Speaking with no authority but that of experience, as a layman and former atheist, C. S. Lewis told his radio audience that he had been selected for the job of describing Christianity to a new generation precisely because he was not a specialist but “an amateur…and a beginner, not an old hand.”3 He told friends that he had accepted the task because he believed that England, which had come to consider itself part of a “post-Christian” world, had never in fact been told in basic terms what the religion is about. Like S⊘ren Kierkegaard before him and his contemporary Dietrich Bonhoeffer, Lewis seeks in Mere Christianity to help us see the religion with fresh eyes, as a radical faith whose adherents might be likened to an underground group gathering in a war zone, a place where evil seems to have the upper hand, to hear messages of hope from the other side.
The “mere” Christianity of C. S. Lewis is not a philosophy or even a theology that may be considered, argued, and put away in a book on a shelf. It is a way of life, one that challenges us always to remember, as Lewis once stated, that “there are no ordinary people” and that “it is immortals whom we joke with, work with, marry, snub, and exploit.”4 Once we tune ourselves to this reality, Lewis believes, we open ourselves to imaginatively transform our lives in such a way that evil diminishes and good prevails. It is what Christ asked of us in taking on our humanity, sanctifying our flesh, and asking us in turn to reveal God to one another.
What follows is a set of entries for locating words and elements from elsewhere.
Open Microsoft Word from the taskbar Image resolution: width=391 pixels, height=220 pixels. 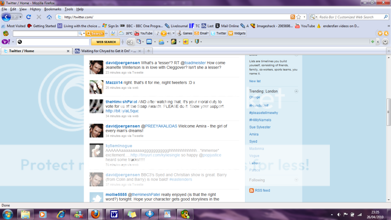coord(114,213)
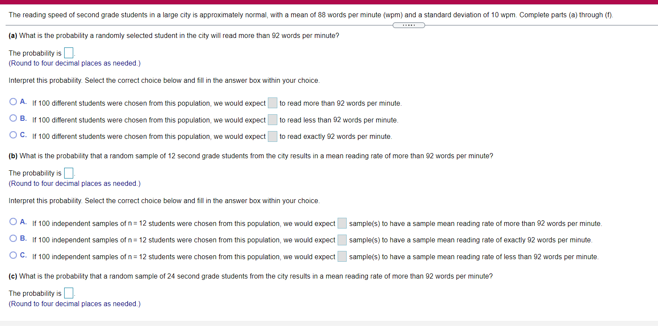Click the probability answer box in part (c)
658x326 pixels.
[x=68, y=293]
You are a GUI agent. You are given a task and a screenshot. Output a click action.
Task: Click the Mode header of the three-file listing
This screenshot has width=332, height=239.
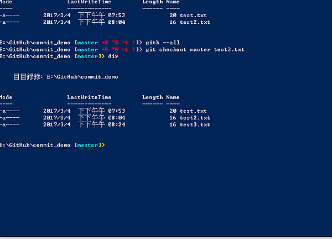pyautogui.click(x=6, y=97)
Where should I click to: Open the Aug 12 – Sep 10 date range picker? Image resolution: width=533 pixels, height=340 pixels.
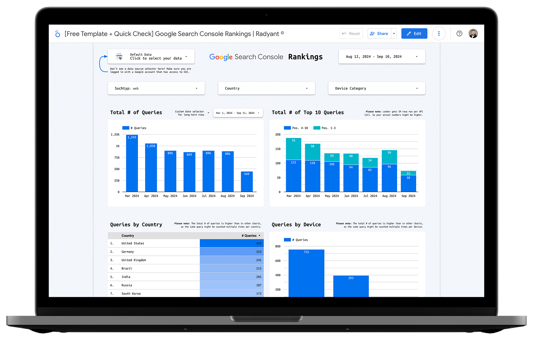click(x=382, y=57)
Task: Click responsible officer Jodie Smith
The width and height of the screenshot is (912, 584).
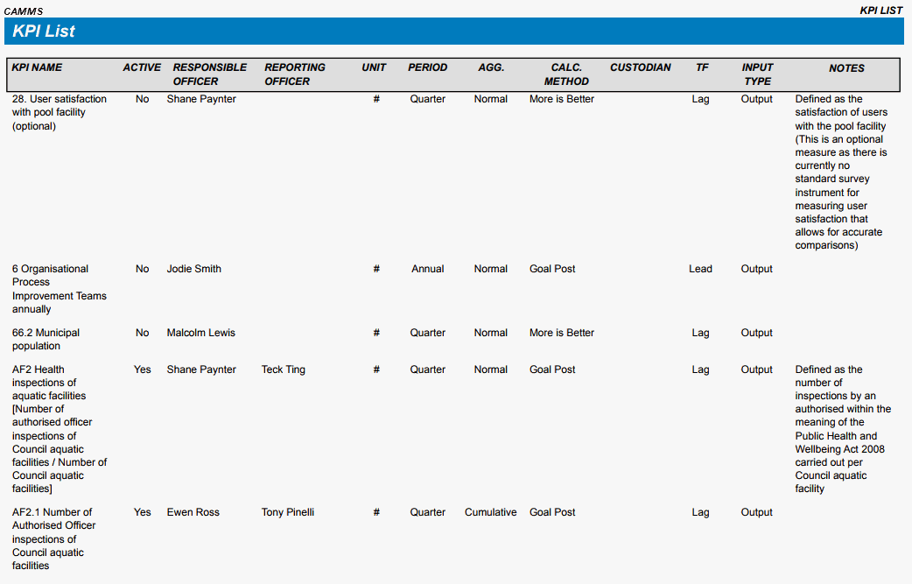Action: tap(193, 269)
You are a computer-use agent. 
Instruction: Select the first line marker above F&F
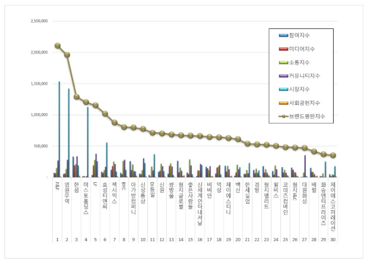[58, 46]
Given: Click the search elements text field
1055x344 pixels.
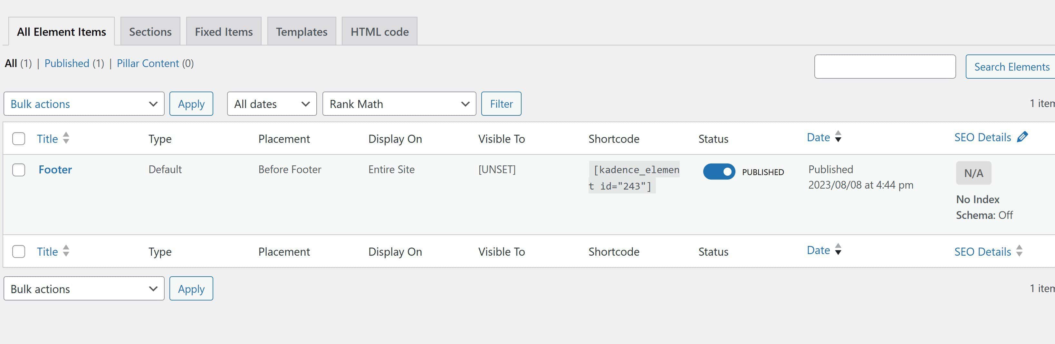Looking at the screenshot, I should tap(885, 66).
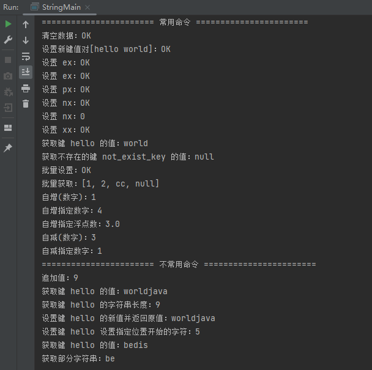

If the world would make this seem a hopeless task, Lewis insists that it is not. Even someone he envisions as “poisoned by a wretched upbringing in some house full of vulgar jealousies and senseless quarrels”5 can be assured that God is well aware of “what a wretched machine you are trying to drive,” and asks only that you “keep on, [doing] the best you can.” The Christianity Lewis espouses is humane, but not easy: it asks us to recognize that the great religious struggle is not fought on a spectacular battleground, but within the ordinary human heart, when every morning we awake and feel the pressures of the day crowding in on us, and we must decide what sort of immortals we wish to be. Perhaps it helps us, as surely it helped the war-weary British people who first heard these talks, to remember that God plays a great joke on those who would seek after power at any cost. As Lewis reminds us, with his customary humor and wit, “How monotonously alike all the great tyrants and conquerors have been: how gloriously different the saints.”6
Kathleen Norris
1 Information on the blitz and Royal Air Force pilots by William Griffin, Clive Staples Lewis: A Dramatic Life; sections on the years 1941 & 1942. Holt & Rinehart, 1986.
2 “The longest way round,” quoted from Mere Christianity.
3 “An amateur,” from January 11, 1942, radio broadcast; cited in Clive Staples Lewis: A Dramatic Life.
4 “There are no ordinary people,” quoted from “The Weight of Glory,” a C. S. Lewis sermon delivered June 8, 1941.
5 “Poisoned by a wretched upbringing,” quoted from Mere Christianity.
6 “How monotonously alike,” quoted from Mere Christianity.